▶ _EXERCISE INSTRUCTIONS_
Reproduce, word for word, the portion of the Vasudev Balwant Phadke text below between "Vasudev came into" and "his surprise attacks.", inclusive.

▶ _TEXT SEGMENT_
--- --- ---
Vasudev Balwant Phadke

(4th November 1845 -17th February 1883)


•    Remembering Vasudev Balwant Phadke

•    What you can do?


4th November – Birth Anniversary of 'Father of the Armed Struggle' Vasudev Balwant Phadke.

HJS salutes Him on His Birth Anniversary !



Hindu Dharma has a glorious past of great Saints and Sages. Several Saints ascended to the state of a Guru and guided many on the path to God realisation. They also taught spirituality to society at large through their conduct and actions. Their mission was not just limited to spirituality but they also did substantial work for the defence of the Nation whenever it was in difficulty. Some of the Saints traveled all over the world and disseminated the spiritual knowledge of Bharat there without any personal expectations. Millions of people abroad are getting the benefit of that. In the past, for lakhs of years, the Sages have made tremendous efforts to preserve the Vedic Knowledge which is the pride of Bharat. The most important thing however is that the Saints of Bharat have gifted the world with the tradition of the Guru-disciple relationship.

In contrast, the current scenario is very different. The cricketers, movie heroes and heroines have become the ideals of Hindus. Also the two vices of selfishness and narrow mindedness have become dominant in Hindus which is causing a lot of harm to Hindu society. Under such circumstances it has become essential to study and follow the life of Saints who have imparted the teachings of sacrifice, love, devotion to Righteousness, devotion to the Nation, helping society and kshatradharma (duty of a warrior). We are hereby publishing matter related to them so that people will become aware and take pride in knowing about such great Saints. We pray at the feet of God that Hindus may get the inspiration to study and follow their biography and teachings.

Vasudeo Balwant Phadke 

Vasudev Balwant Phadke (Marathi: वासुदेव बळवंत फडके) is widely regarded as the 'father of the armed struggle' of Bharat's independence. He preached that 'Swaraj' was the only remedy for their ills. He can, with justice, be called the father of militant nationalism and Hindutva in Bharat. What the Bharatiya Sepoys tried to do in 1857, followed by the Marathas in three bitter wars and then the Sikhs in 1840, but failed, one man attempted – to take on the mighty British Empire single handed. In true Hindu spirit he took a vow to stir armed rebellion and destroy the British power in Bharat and re-establish the Hindu Raj.

Vasudev came into the limelight when he got complete control over the city of Pune for a few days by catching the British soldiers off guard during one of his surprise attacks.
--- --- ---
▶ _SOURCE MATERIAL_
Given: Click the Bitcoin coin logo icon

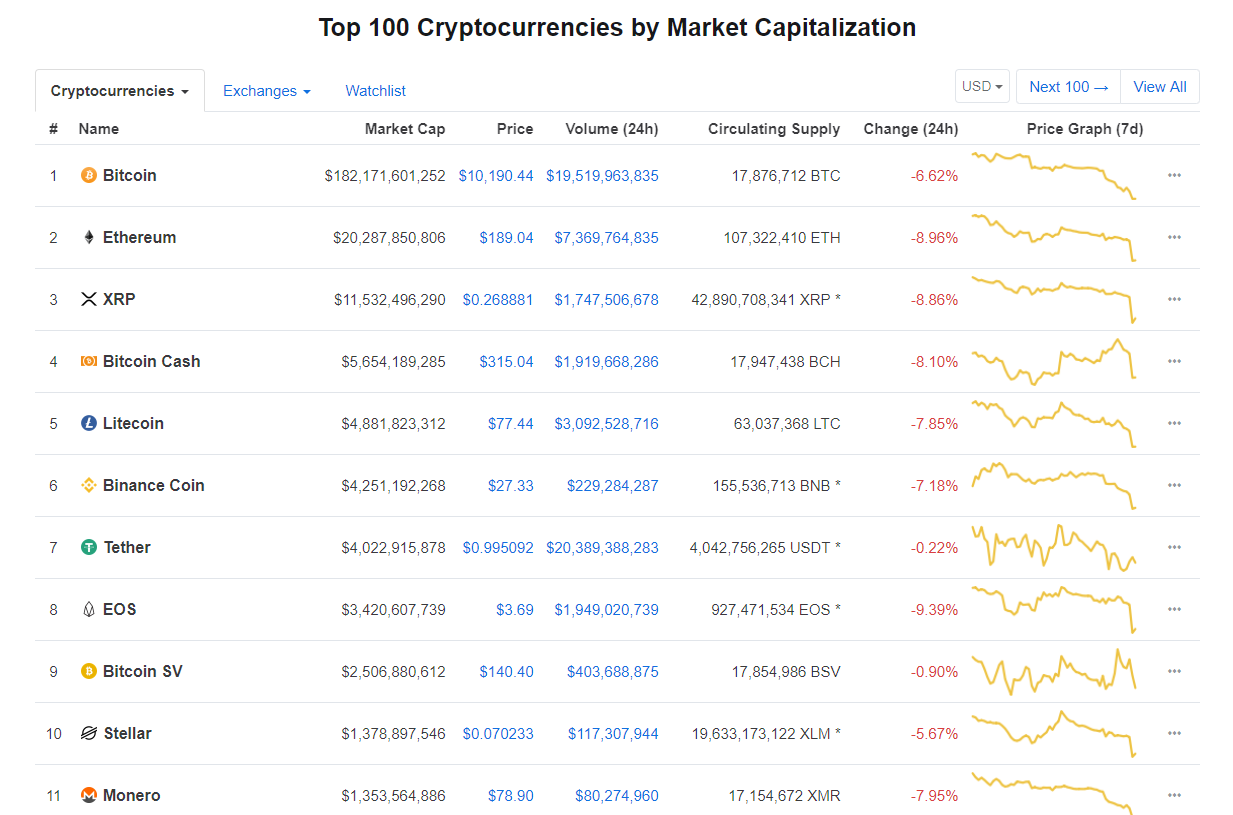Looking at the screenshot, I should 88,175.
--- --- ---
▶ _RESPONSE TO THIS EXERCISE_
Vasudev came into the limelight when he got complete control over the city of Pune for a few days by catching the British soldiers off guard during one of his surprise attacks.